• [The task]: All entries need to be written out again exactly, without their pictures.

• [Records supplied]:
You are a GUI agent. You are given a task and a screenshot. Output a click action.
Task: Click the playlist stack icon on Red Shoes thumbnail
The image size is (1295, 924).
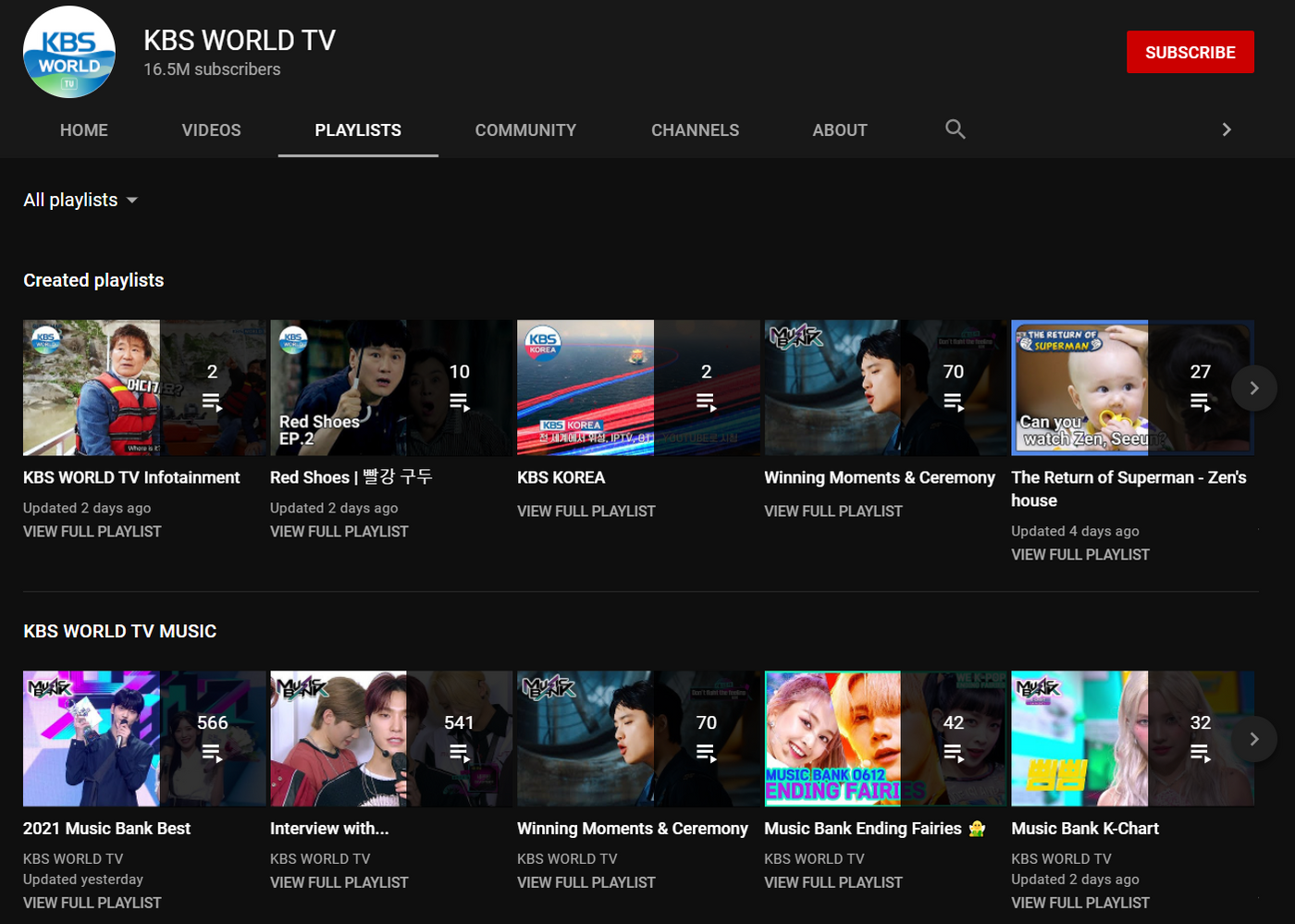pyautogui.click(x=460, y=400)
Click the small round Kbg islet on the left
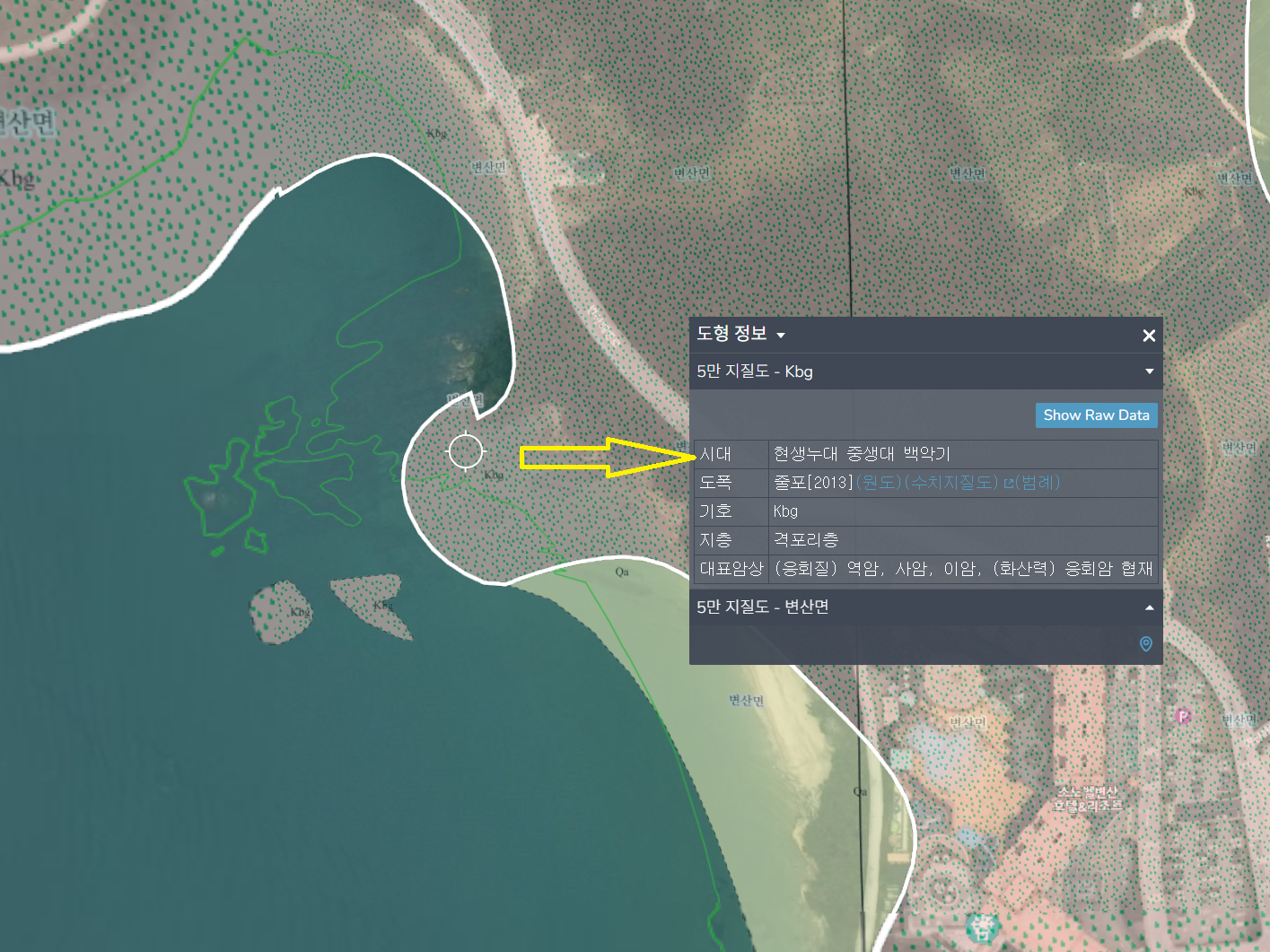This screenshot has height=952, width=1270. [279, 612]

• [Response]:
You are a GUI agent. You are given a task and a screenshot. Output a click action.
Task: Click the playlist stack icon on Red Shoes thumbnail
The image size is (1295, 924).
pyautogui.click(x=460, y=400)
Click the small round Kbg islet on the left
This screenshot has height=952, width=1270. [279, 612]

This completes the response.